作業指示:
オッペンハイマーの映画についての感想文から、「原爆の父オッペンハイマーが原」で始まり「に、見た人の想像は及ばない。」まで続く部分を、一字も変えずに抜き出してもらえますか？

抜粋箇所:

:::::

原爆の父オッペンハイマーが原爆を開発し広島長崎に投下したことに苦悩し赤狩りによるスパイ容疑をかけられる話。

世界で唯一の被爆国民日本人として、はだしのゲンと同様に見ておくべき映画だとは思うけど、映画としてオススメかと問われたら、ぜひ見てとは言えない。

俳優陣のお芝居は素晴らしいですが、ストーリーと原爆の描き方には物足りなさを感じて、モヤモヤした。
広島と長崎の惨状には被害者の数と犠牲者のイメージ映像で触れただけ。これだと、原爆で一瞬にして吹き飛んだ市民や皮膚がどろどろに溶けたおぞましさや、生きながらウジ虫が湧く凄惨さ、その後死ぬまで被曝の後遺症で苦しんだ犠牲者に、見た人の想像は及ばない。

:::::

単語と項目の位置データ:
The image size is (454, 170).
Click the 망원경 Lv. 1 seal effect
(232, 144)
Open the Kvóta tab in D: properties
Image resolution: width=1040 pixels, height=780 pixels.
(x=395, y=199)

:::::

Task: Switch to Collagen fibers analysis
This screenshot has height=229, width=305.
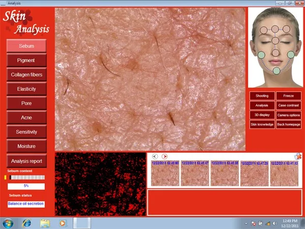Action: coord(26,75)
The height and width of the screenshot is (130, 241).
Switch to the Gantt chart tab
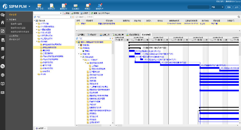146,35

:::::

回答:
原爆の父オッペンハイマーが原爆を開発し広島長崎に投下したことに苦悩し赤狩りによるスパイ容疑をかけられる話。

世界で唯一の被爆国民日本人として、はだしのゲンと同様に見ておくべき映画だとは思うけど、映画としてオススメかと問われたら、ぜひ見てとは言えない。

俳優陣のお芝居は素晴らしいですが、ストーリーと原爆の描き方には物足りなさを感じて、モヤモヤした。
広島と長崎の惨状には被害者の数と犠牲者のイメージ映像で触れただけ。これだと、原爆で一瞬にして吹き飛んだ市民や皮膚がどろどろに溶けたおぞましさや、生きながらウジ虫が湧く凄惨さ、その後死ぬまで被曝の後遺症で苦しんだ犠牲者に、見た人の想像は及ばない。